Jumlah kasus AIDS dengan penularan melalui hubungan heteroseksual mencapai 13 ribu kasus, melalui jarum suntik sebanyak 9.279, dan penularan dari orang tua terhadap anak sebanyak 637 kasus.
Menurut Nafsiah, terjadi perubahan pola penularan pada akumulasi kasus HIV/AIDS pada 2011 dibandingkan 2006, dari penggunaan jarum suntik menjadi hubungan seks heteroseksual.
"Pada 2006 penularan melalui jarum suntik mencapai 50,3 persen dari jumlah keseluruhan kasus pada saat itu, sedangkan pada 2010, menurun menjadi 38,4 persen," kata dia. Sebaliknya, terjadi perubahan signifikan pada penularan melalui hubungan seks heteroseksual, yang meningkat dari hanya 40,3 persen dari keseluruhan kasus pada 2006, menjadi 52,7 persen pada 2010.
Berdasarkan data KPA Kota Bandarlampung, jumlah kasus HIV/AIDS di kota itu sejak 2005 hingga Maret 2011 adalah sebanyak 214 kasus. Data tersebut menunjukkan, bahwa ada peningkatan jumlah kasus HIV/AIDS di Kota Bandarlampung, dan epidemik itu merupakan fenomena gunung es, karena masih banyak orang dengan HIV AIDS (ODHA) yang belum terdata dan tertangani.
Ketua I Komisi Penanggulangan Aids (KPA) Kota Bandarlampung, Eva Dwiyana Herman HN, mengakui, telah terjadi peningkatan epidemi HIV yang signifikan dalam lima tahun terakhir di Bandarlampung, dengan penularan utama terjadi akibat hubungan seksual beresiko, dan penggunaan jarum suntik secara bersama.
Masalah Manda
Kembali ke Manda, bocah berusia empat tahun yang didampingi Ade, siang itu telah tiba di klinik VCT RSUDAM Lampung dan membawa sampel darahnya, termasuk data kadar CR-4 terkini. Manda, yang masih balita itu, memegang sebuah mainan kecil berbentuk rumah-rumahan, digendong neneknya, dan tidak berhenti tersenyum.

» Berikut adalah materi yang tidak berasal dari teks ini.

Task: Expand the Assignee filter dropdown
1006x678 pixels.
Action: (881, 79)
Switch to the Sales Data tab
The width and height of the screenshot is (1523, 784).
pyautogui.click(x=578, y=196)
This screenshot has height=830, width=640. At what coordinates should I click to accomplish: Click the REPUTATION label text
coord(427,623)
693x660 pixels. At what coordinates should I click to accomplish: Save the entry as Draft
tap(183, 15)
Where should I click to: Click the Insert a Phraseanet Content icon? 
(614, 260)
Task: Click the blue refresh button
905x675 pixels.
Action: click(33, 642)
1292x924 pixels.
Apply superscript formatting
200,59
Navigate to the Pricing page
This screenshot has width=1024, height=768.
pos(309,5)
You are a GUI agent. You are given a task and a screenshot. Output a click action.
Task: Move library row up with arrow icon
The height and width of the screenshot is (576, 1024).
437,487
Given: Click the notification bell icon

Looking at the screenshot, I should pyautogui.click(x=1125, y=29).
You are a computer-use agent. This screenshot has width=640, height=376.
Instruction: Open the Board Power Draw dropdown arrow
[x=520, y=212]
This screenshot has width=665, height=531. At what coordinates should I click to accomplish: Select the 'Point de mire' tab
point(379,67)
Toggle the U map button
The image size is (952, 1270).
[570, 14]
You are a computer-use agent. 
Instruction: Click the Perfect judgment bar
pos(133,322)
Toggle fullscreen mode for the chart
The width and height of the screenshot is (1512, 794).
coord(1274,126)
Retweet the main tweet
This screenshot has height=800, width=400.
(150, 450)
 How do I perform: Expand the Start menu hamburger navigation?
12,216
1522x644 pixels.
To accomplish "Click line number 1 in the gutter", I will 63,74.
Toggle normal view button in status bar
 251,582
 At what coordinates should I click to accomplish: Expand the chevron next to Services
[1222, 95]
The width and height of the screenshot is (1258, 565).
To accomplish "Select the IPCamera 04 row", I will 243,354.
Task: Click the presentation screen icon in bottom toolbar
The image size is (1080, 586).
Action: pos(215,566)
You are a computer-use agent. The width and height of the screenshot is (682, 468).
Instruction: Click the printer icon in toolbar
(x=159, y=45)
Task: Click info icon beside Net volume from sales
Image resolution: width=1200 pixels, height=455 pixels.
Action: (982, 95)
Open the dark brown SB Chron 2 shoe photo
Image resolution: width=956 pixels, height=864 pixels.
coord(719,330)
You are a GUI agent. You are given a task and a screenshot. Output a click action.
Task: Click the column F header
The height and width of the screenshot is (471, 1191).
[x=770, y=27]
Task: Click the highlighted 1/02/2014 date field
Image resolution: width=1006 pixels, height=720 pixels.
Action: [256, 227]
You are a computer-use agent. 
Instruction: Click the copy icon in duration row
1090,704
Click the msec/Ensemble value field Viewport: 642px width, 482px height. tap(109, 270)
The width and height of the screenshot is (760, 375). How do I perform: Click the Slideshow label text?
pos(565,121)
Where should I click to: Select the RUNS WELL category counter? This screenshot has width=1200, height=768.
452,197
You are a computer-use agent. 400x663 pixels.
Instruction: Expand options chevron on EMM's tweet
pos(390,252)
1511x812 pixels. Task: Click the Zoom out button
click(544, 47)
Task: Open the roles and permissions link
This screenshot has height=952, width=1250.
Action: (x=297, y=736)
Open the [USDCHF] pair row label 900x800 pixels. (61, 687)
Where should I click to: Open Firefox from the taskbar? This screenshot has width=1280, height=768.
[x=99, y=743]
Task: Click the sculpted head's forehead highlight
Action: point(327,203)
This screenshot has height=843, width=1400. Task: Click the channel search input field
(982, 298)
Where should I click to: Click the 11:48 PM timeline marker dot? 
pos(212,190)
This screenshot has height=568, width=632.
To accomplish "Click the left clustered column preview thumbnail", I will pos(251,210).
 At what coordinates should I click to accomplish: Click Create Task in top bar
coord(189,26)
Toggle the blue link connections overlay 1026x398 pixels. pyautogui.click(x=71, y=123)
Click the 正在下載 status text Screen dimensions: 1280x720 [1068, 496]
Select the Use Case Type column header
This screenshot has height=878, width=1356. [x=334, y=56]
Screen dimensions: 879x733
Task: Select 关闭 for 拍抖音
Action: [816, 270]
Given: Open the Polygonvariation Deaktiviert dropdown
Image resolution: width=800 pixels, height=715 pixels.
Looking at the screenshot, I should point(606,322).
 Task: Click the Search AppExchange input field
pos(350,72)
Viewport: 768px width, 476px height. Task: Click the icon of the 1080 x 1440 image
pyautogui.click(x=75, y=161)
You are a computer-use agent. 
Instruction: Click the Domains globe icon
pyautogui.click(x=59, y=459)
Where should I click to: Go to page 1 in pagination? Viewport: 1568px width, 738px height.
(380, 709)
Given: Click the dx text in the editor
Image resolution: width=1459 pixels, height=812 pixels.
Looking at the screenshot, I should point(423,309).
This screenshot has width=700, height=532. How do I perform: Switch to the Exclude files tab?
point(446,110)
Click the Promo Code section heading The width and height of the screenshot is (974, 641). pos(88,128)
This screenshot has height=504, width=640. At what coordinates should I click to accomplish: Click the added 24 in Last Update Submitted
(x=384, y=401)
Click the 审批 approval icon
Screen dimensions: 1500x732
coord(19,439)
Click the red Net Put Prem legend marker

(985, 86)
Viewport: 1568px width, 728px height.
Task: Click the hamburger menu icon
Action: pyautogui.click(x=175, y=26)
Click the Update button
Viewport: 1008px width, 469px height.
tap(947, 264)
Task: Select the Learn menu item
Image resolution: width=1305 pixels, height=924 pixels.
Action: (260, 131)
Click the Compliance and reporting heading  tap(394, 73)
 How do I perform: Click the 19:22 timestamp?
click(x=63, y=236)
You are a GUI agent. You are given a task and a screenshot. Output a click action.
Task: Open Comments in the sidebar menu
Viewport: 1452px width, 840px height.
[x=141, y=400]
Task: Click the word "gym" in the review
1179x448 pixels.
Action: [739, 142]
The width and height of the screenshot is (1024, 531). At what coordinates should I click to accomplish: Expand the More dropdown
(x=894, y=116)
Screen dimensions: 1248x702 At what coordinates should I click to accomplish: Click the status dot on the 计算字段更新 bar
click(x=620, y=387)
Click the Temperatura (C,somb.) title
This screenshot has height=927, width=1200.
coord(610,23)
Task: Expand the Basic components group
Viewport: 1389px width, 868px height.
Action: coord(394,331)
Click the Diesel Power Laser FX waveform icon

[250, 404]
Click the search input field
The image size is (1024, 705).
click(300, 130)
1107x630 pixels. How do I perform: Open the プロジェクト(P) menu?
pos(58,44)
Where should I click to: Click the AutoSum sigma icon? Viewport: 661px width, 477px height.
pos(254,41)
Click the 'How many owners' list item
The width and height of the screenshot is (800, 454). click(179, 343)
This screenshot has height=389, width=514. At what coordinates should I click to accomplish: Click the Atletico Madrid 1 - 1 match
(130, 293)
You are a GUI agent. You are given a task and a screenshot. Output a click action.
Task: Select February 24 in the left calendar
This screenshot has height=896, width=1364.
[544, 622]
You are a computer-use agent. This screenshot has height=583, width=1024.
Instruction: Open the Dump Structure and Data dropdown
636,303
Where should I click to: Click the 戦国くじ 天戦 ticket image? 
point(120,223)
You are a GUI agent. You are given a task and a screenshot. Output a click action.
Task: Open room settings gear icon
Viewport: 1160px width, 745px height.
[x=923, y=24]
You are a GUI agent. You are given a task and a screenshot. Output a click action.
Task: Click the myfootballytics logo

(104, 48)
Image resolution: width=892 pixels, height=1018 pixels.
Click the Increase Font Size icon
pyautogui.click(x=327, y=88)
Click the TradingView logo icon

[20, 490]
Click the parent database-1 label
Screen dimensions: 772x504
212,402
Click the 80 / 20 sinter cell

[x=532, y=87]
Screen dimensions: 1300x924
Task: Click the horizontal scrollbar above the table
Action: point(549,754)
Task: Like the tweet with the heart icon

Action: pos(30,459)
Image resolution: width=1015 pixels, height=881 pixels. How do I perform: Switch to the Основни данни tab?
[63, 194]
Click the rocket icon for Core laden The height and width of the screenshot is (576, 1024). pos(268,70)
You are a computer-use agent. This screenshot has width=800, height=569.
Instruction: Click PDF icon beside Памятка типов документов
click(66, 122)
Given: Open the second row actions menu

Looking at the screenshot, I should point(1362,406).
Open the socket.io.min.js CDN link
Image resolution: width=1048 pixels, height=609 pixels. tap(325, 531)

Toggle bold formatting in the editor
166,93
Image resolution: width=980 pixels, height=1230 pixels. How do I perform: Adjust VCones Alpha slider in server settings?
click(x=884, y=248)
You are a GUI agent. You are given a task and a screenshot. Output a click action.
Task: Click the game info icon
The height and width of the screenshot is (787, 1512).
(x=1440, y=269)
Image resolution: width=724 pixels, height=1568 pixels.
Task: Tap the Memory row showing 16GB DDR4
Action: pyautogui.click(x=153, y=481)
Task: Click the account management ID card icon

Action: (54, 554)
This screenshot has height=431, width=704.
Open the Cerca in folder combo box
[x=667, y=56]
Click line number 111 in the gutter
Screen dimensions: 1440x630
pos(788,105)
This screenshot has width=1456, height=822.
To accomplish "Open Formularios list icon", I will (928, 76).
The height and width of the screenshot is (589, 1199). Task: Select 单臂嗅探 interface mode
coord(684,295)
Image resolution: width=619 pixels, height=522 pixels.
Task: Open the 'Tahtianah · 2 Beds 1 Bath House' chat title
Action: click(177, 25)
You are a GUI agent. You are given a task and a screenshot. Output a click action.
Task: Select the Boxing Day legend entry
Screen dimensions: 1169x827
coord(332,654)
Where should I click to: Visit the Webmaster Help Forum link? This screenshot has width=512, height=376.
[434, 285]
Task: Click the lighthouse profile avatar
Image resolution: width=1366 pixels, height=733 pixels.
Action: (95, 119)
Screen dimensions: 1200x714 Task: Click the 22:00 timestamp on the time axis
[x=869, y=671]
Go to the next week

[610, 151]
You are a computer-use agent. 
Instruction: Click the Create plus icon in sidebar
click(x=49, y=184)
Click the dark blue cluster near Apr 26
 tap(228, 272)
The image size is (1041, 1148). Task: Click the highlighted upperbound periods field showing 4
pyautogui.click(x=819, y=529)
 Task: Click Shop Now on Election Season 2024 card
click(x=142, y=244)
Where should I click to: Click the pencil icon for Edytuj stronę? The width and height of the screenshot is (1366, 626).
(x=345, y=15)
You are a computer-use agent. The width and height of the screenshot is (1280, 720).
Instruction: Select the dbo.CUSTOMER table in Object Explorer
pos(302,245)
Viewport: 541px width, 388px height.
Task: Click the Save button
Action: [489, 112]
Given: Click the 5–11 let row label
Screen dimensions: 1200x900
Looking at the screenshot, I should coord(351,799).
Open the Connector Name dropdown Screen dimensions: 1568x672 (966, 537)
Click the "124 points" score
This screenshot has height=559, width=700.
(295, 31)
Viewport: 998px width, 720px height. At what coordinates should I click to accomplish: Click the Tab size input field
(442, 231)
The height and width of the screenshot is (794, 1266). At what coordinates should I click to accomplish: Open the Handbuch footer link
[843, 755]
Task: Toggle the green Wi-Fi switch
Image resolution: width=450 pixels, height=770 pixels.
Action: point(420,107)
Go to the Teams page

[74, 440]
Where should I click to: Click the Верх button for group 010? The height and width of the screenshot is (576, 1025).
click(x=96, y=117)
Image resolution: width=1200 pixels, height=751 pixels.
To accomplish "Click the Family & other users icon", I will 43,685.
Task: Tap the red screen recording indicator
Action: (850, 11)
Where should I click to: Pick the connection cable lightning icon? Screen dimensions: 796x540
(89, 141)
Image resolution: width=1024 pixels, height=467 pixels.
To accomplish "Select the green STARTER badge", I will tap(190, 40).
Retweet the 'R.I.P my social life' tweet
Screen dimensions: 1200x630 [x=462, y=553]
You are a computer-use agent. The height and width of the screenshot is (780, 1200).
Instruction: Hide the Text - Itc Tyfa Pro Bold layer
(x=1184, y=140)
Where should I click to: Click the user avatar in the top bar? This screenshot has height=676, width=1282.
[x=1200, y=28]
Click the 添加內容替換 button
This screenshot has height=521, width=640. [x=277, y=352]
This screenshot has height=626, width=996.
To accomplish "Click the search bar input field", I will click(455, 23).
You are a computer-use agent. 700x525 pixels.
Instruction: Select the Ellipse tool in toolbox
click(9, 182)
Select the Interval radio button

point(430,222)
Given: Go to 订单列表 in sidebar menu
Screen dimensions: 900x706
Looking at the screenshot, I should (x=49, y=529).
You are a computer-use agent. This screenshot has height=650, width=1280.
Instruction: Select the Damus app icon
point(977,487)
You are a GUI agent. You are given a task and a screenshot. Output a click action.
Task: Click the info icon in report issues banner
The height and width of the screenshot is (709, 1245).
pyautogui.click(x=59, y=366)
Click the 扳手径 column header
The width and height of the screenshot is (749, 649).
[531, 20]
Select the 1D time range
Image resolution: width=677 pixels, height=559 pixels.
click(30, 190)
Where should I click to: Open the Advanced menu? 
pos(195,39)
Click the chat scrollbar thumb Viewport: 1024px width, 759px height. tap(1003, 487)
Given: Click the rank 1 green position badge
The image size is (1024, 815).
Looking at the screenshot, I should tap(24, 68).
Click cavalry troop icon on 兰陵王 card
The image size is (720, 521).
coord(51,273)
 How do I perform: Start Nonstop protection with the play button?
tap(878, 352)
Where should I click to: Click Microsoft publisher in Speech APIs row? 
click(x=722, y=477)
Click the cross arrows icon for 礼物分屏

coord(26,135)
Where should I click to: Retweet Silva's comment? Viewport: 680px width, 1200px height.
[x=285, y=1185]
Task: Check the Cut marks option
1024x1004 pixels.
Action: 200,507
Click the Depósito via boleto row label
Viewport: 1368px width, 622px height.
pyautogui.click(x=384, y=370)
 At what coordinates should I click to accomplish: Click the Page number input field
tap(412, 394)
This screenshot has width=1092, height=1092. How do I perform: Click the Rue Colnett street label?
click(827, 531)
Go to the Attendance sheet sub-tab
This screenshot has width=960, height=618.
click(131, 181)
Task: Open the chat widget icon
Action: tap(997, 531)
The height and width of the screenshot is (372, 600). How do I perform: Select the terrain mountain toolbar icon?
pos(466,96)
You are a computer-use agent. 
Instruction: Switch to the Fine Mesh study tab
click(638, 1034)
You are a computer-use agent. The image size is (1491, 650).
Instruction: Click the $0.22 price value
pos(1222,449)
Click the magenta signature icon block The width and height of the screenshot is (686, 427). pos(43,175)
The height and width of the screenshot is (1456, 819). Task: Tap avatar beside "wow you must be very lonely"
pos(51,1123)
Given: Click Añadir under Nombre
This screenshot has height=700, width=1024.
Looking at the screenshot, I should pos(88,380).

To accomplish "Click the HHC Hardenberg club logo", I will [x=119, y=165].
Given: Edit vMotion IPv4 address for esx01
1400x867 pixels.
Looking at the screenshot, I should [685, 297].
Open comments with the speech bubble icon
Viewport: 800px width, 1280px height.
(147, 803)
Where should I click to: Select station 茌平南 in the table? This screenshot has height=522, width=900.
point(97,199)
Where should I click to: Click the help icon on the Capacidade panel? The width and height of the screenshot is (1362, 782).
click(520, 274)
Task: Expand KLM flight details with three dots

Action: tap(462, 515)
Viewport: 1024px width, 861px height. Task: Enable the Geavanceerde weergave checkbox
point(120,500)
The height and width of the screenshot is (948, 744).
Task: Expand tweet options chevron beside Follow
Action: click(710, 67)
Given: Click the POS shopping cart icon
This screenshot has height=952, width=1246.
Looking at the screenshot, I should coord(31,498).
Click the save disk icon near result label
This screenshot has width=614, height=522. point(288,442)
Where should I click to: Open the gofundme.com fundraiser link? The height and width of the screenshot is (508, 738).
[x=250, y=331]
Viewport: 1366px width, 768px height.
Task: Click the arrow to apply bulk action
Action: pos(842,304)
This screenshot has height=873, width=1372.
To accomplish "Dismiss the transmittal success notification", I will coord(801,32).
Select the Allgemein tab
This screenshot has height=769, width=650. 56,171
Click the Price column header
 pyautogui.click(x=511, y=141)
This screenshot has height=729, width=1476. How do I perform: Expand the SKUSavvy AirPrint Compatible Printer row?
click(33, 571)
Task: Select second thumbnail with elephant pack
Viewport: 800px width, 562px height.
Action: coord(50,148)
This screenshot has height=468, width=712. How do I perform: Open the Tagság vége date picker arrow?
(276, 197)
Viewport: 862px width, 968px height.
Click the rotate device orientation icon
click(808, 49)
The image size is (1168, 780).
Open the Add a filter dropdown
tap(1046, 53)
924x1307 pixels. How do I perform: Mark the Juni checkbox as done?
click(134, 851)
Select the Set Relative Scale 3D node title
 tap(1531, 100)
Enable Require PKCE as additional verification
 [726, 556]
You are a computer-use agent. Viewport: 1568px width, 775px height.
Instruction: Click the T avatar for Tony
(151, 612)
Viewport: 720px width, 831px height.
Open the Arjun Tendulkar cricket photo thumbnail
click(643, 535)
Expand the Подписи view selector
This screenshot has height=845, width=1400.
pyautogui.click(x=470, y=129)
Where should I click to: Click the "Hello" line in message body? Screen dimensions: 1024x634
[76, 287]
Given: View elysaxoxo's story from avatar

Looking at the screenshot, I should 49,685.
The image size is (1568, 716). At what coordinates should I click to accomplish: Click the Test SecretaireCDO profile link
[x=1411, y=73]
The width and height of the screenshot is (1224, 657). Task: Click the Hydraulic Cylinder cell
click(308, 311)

Senyumnya itu seolah tidak mempedulikan berat badan dan sistem kekebalan tubuhnya yang semakin menurun akibat tergerogoti HIV, dan mengantarnya ke RSUDAM siang itu untuk memulai terapi rutin yang akan dia jalani seumur hidupnya.
Dengan tatapan mata penuh harap, seolah dia menyampaikan isi hatinya kepada Ade, yang juga memandangnya penuh otimisme, "Aku ingin hidup seribu tahun lagi".